> _PROBLEM DESCRIPTION_: Scan the material for the word "Protein" and return every matching line.

╭──

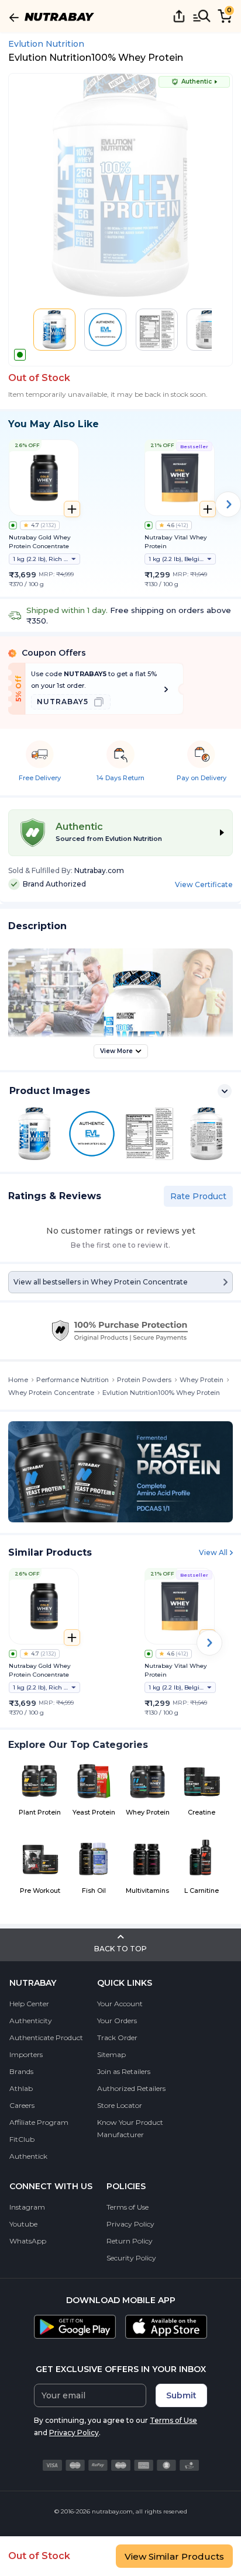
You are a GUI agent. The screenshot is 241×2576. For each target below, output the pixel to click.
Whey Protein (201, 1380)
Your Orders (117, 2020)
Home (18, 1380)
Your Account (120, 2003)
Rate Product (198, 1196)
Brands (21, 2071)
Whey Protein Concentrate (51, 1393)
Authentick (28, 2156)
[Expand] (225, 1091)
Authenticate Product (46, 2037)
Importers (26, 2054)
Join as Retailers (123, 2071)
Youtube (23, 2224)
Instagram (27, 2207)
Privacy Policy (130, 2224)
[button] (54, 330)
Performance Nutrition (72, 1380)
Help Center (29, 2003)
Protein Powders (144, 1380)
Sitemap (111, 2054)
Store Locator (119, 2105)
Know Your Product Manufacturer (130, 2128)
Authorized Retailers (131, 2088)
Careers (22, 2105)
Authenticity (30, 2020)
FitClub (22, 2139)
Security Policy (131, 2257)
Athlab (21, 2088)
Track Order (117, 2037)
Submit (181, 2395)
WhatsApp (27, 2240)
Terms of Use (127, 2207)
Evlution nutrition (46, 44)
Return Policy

╰──

> _EXERCISE ANSWER_:
Whey Protein (201, 1380)
Whey Protein Concentrate (51, 1393)
Protein Powders (144, 1380)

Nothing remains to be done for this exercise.